(Records from a pointing dataset)
▼

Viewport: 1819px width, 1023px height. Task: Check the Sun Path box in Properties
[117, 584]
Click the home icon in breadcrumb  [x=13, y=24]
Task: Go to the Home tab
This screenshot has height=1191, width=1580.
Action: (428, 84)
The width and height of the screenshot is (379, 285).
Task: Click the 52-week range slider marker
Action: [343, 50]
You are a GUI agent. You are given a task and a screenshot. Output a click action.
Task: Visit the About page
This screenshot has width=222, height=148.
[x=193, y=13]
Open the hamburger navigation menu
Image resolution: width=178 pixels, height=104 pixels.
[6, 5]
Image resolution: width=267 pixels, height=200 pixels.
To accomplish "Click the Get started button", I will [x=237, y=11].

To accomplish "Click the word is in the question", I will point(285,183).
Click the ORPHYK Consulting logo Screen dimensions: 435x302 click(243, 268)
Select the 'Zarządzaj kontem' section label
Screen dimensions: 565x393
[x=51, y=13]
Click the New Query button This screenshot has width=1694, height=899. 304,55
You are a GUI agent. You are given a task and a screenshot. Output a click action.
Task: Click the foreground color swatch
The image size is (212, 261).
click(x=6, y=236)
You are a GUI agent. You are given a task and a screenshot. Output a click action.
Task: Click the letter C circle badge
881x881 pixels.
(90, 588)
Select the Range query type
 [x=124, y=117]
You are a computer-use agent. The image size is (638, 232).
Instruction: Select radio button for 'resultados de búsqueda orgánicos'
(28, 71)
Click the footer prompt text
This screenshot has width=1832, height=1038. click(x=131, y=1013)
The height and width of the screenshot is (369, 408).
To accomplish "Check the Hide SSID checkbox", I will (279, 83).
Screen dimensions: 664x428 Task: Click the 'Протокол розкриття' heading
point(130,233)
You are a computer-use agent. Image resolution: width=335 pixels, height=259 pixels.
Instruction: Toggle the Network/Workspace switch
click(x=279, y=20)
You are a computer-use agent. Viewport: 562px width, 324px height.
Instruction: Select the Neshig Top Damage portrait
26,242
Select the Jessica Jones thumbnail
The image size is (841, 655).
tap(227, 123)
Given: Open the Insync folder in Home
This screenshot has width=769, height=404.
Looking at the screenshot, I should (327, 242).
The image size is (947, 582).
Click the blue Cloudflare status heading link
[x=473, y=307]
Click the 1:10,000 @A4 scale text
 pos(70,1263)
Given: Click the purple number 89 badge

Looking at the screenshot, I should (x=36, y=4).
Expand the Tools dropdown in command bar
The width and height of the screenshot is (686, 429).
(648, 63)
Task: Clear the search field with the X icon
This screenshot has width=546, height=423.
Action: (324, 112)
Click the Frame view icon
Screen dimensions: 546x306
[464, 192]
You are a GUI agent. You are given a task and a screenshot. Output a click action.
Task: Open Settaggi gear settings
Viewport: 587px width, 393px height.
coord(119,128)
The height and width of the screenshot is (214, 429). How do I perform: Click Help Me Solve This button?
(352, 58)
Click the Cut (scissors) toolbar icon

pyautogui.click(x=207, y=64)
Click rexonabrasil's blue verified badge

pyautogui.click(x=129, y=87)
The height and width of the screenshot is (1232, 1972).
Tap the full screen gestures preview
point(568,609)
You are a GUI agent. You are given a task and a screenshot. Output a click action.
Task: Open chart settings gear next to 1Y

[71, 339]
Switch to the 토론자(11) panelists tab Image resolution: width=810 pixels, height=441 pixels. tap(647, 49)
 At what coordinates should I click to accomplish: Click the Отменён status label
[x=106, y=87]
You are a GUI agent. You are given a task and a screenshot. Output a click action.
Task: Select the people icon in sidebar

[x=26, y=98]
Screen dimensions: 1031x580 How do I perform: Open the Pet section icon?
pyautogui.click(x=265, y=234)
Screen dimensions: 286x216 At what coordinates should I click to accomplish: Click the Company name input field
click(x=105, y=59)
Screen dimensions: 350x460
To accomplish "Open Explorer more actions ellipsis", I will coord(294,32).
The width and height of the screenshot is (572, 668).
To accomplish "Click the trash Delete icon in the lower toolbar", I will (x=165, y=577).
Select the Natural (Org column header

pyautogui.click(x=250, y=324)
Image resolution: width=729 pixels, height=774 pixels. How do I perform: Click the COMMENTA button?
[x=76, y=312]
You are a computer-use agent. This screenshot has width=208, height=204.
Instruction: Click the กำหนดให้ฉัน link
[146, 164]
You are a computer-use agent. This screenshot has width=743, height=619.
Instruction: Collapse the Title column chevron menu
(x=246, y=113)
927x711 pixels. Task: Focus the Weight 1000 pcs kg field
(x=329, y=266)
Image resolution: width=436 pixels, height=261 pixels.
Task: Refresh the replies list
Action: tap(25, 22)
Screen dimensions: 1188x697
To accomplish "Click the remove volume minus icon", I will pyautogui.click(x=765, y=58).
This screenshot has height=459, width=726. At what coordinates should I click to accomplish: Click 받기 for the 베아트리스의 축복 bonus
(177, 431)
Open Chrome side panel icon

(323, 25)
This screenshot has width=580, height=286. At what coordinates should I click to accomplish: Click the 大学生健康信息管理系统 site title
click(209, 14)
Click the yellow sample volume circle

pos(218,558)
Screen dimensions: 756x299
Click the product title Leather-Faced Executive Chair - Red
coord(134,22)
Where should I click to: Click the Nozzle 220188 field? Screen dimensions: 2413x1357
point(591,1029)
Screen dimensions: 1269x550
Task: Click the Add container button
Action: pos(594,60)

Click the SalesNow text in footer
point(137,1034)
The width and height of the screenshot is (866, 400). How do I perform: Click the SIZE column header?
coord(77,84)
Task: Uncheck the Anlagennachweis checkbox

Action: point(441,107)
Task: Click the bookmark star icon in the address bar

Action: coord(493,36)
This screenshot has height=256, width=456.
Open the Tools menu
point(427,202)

▲

(Short problem):
Copy every line of the records above word for word.

(Result):
Viewport: 1819px width, 1023px height. Task: Check the Sun Path box in Properties
[117, 584]
Click the home icon in breadcrumb  [x=13, y=24]
Task: Go to the Home tab
This screenshot has height=1191, width=1580.
Action: (428, 84)
The width and height of the screenshot is (379, 285).
Task: Click the 52-week range slider marker
Action: [343, 50]
You are a GUI agent. You are given a task and a screenshot. Output a click action.
Task: Visit the About page
This screenshot has width=222, height=148.
[x=193, y=13]
Open the hamburger navigation menu
Image resolution: width=178 pixels, height=104 pixels.
[6, 5]
Image resolution: width=267 pixels, height=200 pixels.
To accomplish "Click the Get started button", I will [x=237, y=11].

To accomplish "Click the word is in the question", I will point(285,183).
Click the ORPHYK Consulting logo Screen dimensions: 435x302 click(243, 268)
Select the 'Zarządzaj kontem' section label
Screen dimensions: 565x393
[x=51, y=13]
Click the New Query button This screenshot has width=1694, height=899. 304,55
You are a GUI agent. You are given a task and a screenshot. Output a click action.
Task: Click the foreground color swatch
The image size is (212, 261).
click(x=6, y=236)
You are a GUI agent. You are given a task and a screenshot. Output a click action.
Task: Click the letter C circle badge
881x881 pixels.
(90, 588)
Select the Range query type
 [x=124, y=117]
You are a computer-use agent. The image size is (638, 232).
Instruction: Select radio button for 'resultados de búsqueda orgánicos'
(28, 71)
Click the footer prompt text
This screenshot has width=1832, height=1038. click(x=131, y=1013)
The height and width of the screenshot is (369, 408).
To accomplish "Check the Hide SSID checkbox", I will (279, 83).
Screen dimensions: 664x428 Task: Click the 'Протокол розкриття' heading
point(130,233)
You are a computer-use agent. Image resolution: width=335 pixels, height=259 pixels.
Instruction: Toggle the Network/Workspace switch
click(x=279, y=20)
You are a computer-use agent. Viewport: 562px width, 324px height.
Instruction: Select the Neshig Top Damage portrait
26,242
Select the Jessica Jones thumbnail
The image size is (841, 655).
tap(227, 123)
Given: Open the Insync folder in Home
This screenshot has width=769, height=404.
Looking at the screenshot, I should (327, 242).
The image size is (947, 582).
Click the blue Cloudflare status heading link
[x=473, y=307]
Click the 1:10,000 @A4 scale text
 pos(70,1263)
Given: Click the purple number 89 badge

Looking at the screenshot, I should (x=36, y=4).
Expand the Tools dropdown in command bar
The width and height of the screenshot is (686, 429).
(648, 63)
Task: Clear the search field with the X icon
This screenshot has width=546, height=423.
Action: (324, 112)
Click the Frame view icon
Screen dimensions: 546x306
[464, 192]
You are a GUI agent. You are given a task and a screenshot. Output a click action.
Task: Open Settaggi gear settings
Viewport: 587px width, 393px height.
coord(119,128)
The height and width of the screenshot is (214, 429). How do I perform: Click Help Me Solve This button?
(352, 58)
Click the Cut (scissors) toolbar icon

pyautogui.click(x=207, y=64)
Click rexonabrasil's blue verified badge

pyautogui.click(x=129, y=87)
The height and width of the screenshot is (1232, 1972).
Tap the full screen gestures preview
point(568,609)
You are a GUI agent. You are given a task and a screenshot. Output a click action.
Task: Open chart settings gear next to 1Y

[71, 339]
Switch to the 토론자(11) panelists tab Image resolution: width=810 pixels, height=441 pixels. tap(647, 49)
 At what coordinates should I click to accomplish: Click the Отменён status label
[x=106, y=87]
You are a GUI agent. You are given a task and a screenshot. Output a click action.
Task: Select the people icon in sidebar

[x=26, y=98]
Screen dimensions: 1031x580 How do I perform: Open the Pet section icon?
pyautogui.click(x=265, y=234)
Screen dimensions: 286x216 At what coordinates should I click to accomplish: Click the Company name input field
click(x=105, y=59)
Screen dimensions: 350x460
To accomplish "Open Explorer more actions ellipsis", I will coord(294,32).
The width and height of the screenshot is (572, 668).
To accomplish "Click the trash Delete icon in the lower toolbar", I will (x=165, y=577).
Select the Natural (Org column header

pyautogui.click(x=250, y=324)
Image resolution: width=729 pixels, height=774 pixels. How do I perform: Click the COMMENTA button?
[x=76, y=312]
You are a computer-use agent. This screenshot has width=208, height=204.
Instruction: Click the กำหนดให้ฉัน link
[146, 164]
You are a computer-use agent. This screenshot has width=743, height=619.
Instruction: Collapse the Title column chevron menu
(x=246, y=113)
927x711 pixels. Task: Focus the Weight 1000 pcs kg field
(x=329, y=266)
Image resolution: width=436 pixels, height=261 pixels.
Task: Refresh the replies list
Action: tap(25, 22)
Screen dimensions: 1188x697
To accomplish "Click the remove volume minus icon", I will pyautogui.click(x=765, y=58).
This screenshot has height=459, width=726. At what coordinates should I click to accomplish: Click 받기 for the 베아트리스의 축복 bonus
(177, 431)
Open Chrome side panel icon

(323, 25)
This screenshot has width=580, height=286. At what coordinates should I click to accomplish: Click the 大学生健康信息管理系统 site title
click(209, 14)
Click the yellow sample volume circle

pos(218,558)
Screen dimensions: 756x299
Click the product title Leather-Faced Executive Chair - Red
coord(134,22)
Where should I click to: Click the Nozzle 220188 field? Screen dimensions: 2413x1357
point(591,1029)
Screen dimensions: 1269x550
Task: Click the Add container button
Action: pos(594,60)

Click the SalesNow text in footer
point(137,1034)
The width and height of the screenshot is (866, 400). How do I perform: Click the SIZE column header?
coord(77,84)
Task: Uncheck the Anlagennachweis checkbox

Action: point(441,107)
Task: Click the bookmark star icon in the address bar

Action: coord(493,36)
This screenshot has height=256, width=456.
Open the Tools menu
point(427,202)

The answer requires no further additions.